Once all the substances were added, Eun Ji added HCl to the 0 min to stop the reaction (control), and removed them to 4 microtubes. The rest samples were put in the incubators. When it reached 15 min, Eun Ji would repeat the same thing she did with 0 min, and so on. Because we were short of time I wasn't able to see the complete process. Later Eun Ji would put this test tubes in a spectrophotometer to analyze the enzyme activity and construct a graph.

Since I didn't quite understand the whole process, the information above included some outside research. Nevertheless, I found some interesting facts about kuromanin Cl (the product). Kuromanin Cl belongs to anthocyans family. In a paper the Koffas group previously published, Anthocyanins are "red, purple, or blue plant pigments that belong to the family of polyphenolic compounds collectively called flavonoids". Their antioxidant properties give them the economic value in food dye.

Where does this fit one our map?

I will keep doing some research about the process, and I hope I can discuss this with my mentor next time!

Sunday, March 3, 2013

Protein Purification

Last Wednesday (February 27, 2013), Eun Ji taught me the basic steps for protein purification. Protein purification is a series of processes intended to isolate a single type of protein from a complex mixture. Eun Ji had already extracted the protein solution by breaking down E.coli. The whole process was done in a 4C room in order to prevent the proteins from degrading (so cold!!><) We went through the following steps to purify the protein:

1) Column Washing

We first set up two columns and pour some resin in them. Resin (ampiphiles) is a chemical used to attracted proteins to its hydrophobic region. The original resin contains buffer that may destroy the proteins, so we need to wash the resin by replacing the original buffer with our own buffer. 

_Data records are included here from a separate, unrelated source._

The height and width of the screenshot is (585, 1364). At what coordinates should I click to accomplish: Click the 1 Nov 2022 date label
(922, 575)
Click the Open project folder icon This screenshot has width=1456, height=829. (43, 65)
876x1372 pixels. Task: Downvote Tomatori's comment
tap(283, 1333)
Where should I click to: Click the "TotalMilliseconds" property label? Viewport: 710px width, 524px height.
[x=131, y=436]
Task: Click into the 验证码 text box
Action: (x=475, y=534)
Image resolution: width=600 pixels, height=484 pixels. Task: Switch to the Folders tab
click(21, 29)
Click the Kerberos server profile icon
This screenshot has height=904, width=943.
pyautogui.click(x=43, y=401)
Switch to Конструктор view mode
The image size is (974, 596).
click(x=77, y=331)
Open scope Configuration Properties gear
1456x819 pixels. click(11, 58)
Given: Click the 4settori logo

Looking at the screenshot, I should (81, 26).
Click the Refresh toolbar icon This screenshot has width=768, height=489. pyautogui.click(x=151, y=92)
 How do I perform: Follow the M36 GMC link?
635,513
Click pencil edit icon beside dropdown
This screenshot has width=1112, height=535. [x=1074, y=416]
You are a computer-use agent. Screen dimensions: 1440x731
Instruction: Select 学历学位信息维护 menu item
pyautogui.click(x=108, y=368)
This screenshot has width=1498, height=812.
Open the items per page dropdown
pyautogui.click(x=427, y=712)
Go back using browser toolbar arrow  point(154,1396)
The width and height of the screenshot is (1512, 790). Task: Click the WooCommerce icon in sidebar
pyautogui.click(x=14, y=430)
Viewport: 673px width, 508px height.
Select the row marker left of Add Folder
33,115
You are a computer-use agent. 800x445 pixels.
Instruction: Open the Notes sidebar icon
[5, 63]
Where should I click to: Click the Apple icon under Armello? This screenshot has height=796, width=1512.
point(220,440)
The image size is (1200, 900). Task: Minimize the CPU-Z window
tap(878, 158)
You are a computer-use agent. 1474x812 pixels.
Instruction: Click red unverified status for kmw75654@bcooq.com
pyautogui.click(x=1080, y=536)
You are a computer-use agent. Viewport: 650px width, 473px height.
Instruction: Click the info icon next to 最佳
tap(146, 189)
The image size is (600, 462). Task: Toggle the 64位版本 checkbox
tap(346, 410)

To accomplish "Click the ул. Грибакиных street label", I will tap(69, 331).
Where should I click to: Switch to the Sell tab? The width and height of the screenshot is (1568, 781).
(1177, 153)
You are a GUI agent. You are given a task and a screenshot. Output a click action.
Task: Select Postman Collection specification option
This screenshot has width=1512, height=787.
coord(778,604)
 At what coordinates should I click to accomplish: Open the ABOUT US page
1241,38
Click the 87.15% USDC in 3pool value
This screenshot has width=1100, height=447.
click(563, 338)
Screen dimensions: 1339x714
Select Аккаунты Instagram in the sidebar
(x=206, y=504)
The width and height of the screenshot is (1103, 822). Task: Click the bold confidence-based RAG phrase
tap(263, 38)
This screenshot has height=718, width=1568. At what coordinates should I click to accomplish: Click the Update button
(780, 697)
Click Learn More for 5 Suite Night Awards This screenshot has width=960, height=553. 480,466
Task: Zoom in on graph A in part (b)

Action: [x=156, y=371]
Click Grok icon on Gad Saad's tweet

Resin precipitated at the bottom because the particles are relatively big and close-knit. Resin lose its function once it is dry, so I help Eun Ji check them and add  more buffer every 20 min.

2) Loading Samples
Once the resin was fully washed, we load our protein mixture in the column. During the process, resin binds with the targeted proteins with its hydrophobic region while other proteins leaked out. One can repeat this step several times to make sure all the targeted proteins are bind to resin.
Resin can recognize the tag (red circles) we added to the targeted protein prior to this.
3) Washing
Keep adding buffer to the solution (at least 5x the volume of resin). This step can further purify the resin-protein mixture.

4) Elution
This step is very important. In order to separate the targeted protein from resin, we would add molecules (in this case maltose) that have stronger affinity that could bind with resin. This step would increase the volume of the solution.

5) Concentration + Column Regeneration
Last, we need to condense the solution by taking out the buffer. The resin can be re-used for several times.

Another important thing is that when we extract the proteins from E. coli., the mixture also contains proteinase that would degrade out protein. Thus, we need to add proteinase inhibitor to our buffer in order to prevent this.

Where does this fit in the big map?
Later Eun Ji would test the enzyme activity and determine what condition would maximize the production. She told me that the product she would get from her proteins (ANS and 3GT) reaction is currently used in food coloring (red) and food preservation. I thought I was interesting  that scientists suspected the molecule for being anti-cancer and anti-aging because of its anti-oxidant property!

Even though the process was quite long, and it was pretty cold in the room, I thought it was quite an experience!